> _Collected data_
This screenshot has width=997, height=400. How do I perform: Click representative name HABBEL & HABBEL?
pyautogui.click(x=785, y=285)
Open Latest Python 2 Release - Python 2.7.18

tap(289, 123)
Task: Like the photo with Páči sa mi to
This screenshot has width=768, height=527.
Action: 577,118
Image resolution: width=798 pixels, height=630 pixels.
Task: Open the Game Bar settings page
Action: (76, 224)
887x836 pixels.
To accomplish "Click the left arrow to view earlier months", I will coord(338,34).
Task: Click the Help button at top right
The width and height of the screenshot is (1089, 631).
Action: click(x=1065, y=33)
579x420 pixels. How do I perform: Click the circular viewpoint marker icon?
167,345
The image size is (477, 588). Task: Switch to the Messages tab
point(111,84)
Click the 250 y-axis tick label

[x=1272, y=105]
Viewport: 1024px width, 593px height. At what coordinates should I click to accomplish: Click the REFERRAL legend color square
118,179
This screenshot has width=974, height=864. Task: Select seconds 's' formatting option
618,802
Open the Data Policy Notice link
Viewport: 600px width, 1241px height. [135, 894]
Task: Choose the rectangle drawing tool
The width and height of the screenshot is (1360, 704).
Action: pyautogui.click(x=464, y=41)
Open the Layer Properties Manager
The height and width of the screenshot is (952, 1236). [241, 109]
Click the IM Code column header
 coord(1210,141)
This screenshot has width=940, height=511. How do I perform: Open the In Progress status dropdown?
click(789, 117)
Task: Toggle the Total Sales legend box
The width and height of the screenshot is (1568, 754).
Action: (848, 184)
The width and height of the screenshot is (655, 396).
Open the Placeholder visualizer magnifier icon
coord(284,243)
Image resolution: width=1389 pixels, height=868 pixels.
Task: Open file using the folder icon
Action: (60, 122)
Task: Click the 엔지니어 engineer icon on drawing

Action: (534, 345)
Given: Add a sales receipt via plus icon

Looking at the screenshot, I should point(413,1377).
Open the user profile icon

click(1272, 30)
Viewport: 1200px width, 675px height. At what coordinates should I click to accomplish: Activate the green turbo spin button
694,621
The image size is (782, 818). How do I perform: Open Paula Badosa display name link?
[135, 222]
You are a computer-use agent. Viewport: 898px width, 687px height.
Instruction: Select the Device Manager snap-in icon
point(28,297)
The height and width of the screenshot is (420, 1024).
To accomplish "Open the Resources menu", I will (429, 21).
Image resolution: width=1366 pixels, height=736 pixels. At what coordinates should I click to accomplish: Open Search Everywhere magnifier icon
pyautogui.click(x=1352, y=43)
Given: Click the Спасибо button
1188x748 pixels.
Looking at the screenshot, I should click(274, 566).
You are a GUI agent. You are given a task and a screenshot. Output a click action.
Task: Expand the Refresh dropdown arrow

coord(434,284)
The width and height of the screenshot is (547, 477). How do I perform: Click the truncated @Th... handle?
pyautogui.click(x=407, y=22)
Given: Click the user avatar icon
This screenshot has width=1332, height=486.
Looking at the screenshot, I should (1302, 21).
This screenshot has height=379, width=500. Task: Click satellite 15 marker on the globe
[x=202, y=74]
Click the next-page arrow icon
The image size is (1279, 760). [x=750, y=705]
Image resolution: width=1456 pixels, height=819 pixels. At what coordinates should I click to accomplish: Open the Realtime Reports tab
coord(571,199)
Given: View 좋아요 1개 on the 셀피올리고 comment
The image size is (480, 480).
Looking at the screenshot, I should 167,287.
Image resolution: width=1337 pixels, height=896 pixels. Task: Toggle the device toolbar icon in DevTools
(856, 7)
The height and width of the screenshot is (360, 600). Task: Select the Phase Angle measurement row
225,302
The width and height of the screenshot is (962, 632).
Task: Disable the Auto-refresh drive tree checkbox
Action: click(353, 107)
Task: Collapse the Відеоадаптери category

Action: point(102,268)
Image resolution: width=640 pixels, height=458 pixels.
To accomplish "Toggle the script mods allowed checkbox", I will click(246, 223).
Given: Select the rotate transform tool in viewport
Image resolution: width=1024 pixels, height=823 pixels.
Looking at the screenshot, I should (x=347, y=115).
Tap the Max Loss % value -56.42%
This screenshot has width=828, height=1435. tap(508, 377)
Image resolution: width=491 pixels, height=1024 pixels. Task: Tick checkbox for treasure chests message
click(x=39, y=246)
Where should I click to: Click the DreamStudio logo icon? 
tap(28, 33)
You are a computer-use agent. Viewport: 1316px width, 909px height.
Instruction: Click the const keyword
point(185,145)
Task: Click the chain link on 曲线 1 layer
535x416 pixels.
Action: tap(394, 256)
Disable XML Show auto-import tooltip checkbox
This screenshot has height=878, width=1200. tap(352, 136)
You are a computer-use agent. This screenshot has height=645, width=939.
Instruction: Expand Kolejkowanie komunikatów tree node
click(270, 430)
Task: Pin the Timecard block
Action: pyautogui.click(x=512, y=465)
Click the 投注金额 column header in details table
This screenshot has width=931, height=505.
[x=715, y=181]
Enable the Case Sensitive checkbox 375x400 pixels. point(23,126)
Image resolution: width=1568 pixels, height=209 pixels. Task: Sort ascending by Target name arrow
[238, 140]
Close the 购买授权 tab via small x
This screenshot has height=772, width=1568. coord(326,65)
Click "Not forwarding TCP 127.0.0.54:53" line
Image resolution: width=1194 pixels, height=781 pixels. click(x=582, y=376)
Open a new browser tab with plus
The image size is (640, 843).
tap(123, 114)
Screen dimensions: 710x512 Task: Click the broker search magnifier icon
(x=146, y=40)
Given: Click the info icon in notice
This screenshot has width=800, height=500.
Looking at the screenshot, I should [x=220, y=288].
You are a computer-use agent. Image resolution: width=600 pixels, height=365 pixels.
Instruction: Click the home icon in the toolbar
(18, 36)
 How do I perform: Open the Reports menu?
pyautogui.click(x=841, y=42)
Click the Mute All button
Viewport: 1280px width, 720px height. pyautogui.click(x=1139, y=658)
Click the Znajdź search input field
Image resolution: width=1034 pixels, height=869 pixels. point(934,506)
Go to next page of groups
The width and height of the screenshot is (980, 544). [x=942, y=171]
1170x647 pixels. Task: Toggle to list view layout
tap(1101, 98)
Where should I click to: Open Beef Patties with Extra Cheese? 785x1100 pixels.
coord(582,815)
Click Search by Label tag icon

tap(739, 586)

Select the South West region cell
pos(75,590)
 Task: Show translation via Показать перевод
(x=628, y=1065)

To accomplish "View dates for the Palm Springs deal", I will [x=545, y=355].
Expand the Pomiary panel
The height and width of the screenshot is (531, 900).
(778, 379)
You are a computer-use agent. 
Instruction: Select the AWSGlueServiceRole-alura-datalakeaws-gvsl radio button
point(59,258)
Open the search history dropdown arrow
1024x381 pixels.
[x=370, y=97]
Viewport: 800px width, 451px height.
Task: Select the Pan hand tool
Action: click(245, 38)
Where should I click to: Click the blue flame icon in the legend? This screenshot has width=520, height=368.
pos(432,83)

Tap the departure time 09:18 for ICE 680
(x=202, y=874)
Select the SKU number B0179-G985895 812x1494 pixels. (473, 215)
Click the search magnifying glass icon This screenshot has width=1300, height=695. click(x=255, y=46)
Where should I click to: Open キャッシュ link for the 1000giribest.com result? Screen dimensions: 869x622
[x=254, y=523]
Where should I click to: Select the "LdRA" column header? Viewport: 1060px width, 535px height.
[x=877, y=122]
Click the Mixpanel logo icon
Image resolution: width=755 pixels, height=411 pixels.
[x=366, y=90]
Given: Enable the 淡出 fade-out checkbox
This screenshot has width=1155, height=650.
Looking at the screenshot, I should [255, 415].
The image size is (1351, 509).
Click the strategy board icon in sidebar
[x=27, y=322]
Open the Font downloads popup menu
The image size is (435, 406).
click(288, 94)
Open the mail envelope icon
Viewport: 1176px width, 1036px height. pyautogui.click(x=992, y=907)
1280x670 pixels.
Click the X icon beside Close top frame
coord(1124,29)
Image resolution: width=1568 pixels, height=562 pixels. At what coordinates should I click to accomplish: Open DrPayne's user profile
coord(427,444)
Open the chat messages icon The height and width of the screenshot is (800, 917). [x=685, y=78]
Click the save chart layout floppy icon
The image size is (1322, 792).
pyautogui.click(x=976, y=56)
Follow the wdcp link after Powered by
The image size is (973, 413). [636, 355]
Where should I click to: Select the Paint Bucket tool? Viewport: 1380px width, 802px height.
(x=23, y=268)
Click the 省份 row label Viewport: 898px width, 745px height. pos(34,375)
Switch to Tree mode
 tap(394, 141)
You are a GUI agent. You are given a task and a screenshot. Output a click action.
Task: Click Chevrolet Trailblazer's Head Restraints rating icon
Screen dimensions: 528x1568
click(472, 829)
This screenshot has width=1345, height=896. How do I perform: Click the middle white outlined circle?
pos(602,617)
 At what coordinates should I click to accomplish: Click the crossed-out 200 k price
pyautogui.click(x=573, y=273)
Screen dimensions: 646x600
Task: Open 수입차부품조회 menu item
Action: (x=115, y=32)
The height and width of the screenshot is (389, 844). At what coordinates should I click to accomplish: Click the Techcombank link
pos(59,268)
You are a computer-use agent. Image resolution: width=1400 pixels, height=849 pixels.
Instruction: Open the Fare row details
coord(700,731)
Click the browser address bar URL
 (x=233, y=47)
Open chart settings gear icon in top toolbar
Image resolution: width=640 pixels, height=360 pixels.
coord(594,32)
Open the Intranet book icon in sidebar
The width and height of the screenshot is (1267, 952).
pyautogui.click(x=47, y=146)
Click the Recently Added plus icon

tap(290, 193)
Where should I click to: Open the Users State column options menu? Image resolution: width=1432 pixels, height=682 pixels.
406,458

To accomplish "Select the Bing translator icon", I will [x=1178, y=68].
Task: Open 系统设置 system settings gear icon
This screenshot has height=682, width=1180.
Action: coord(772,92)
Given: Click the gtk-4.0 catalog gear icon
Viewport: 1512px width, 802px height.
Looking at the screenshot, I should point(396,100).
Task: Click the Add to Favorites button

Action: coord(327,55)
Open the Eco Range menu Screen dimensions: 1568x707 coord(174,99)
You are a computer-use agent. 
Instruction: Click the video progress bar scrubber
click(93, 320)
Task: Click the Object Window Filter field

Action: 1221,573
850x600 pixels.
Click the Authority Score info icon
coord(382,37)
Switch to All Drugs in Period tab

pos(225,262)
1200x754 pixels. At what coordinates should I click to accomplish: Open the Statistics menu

> _Try it_
Your answer should consist of the lines from the line with "Open the search history dropdown arrow" to the line with "Click the save chart layout floppy icon" above, repeated exactly, both ends included.

> _The completed task_
Open the search history dropdown arrow
1024x381 pixels.
[x=370, y=97]
Viewport: 800px width, 451px height.
Task: Select the Pan hand tool
Action: click(245, 38)
Where should I click to: Click the blue flame icon in the legend? This screenshot has width=520, height=368.
pos(432,83)

Tap the departure time 09:18 for ICE 680
(x=202, y=874)
Select the SKU number B0179-G985895 812x1494 pixels. (473, 215)
Click the search magnifying glass icon This screenshot has width=1300, height=695. click(x=255, y=46)
Where should I click to: Open キャッシュ link for the 1000giribest.com result? Screen dimensions: 869x622
[x=254, y=523]
Where should I click to: Select the "LdRA" column header? Viewport: 1060px width, 535px height.
[x=877, y=122]
Click the Mixpanel logo icon
Image resolution: width=755 pixels, height=411 pixels.
[x=366, y=90]
Given: Enable the 淡出 fade-out checkbox
This screenshot has width=1155, height=650.
Looking at the screenshot, I should [255, 415].
The image size is (1351, 509).
Click the strategy board icon in sidebar
[x=27, y=322]
Open the Font downloads popup menu
The image size is (435, 406).
click(288, 94)
Open the mail envelope icon
Viewport: 1176px width, 1036px height. pyautogui.click(x=992, y=907)
1280x670 pixels.
Click the X icon beside Close top frame
coord(1124,29)
Image resolution: width=1568 pixels, height=562 pixels. At what coordinates should I click to accomplish: Open DrPayne's user profile
coord(427,444)
Open the chat messages icon The height and width of the screenshot is (800, 917). [x=685, y=78]
Click the save chart layout floppy icon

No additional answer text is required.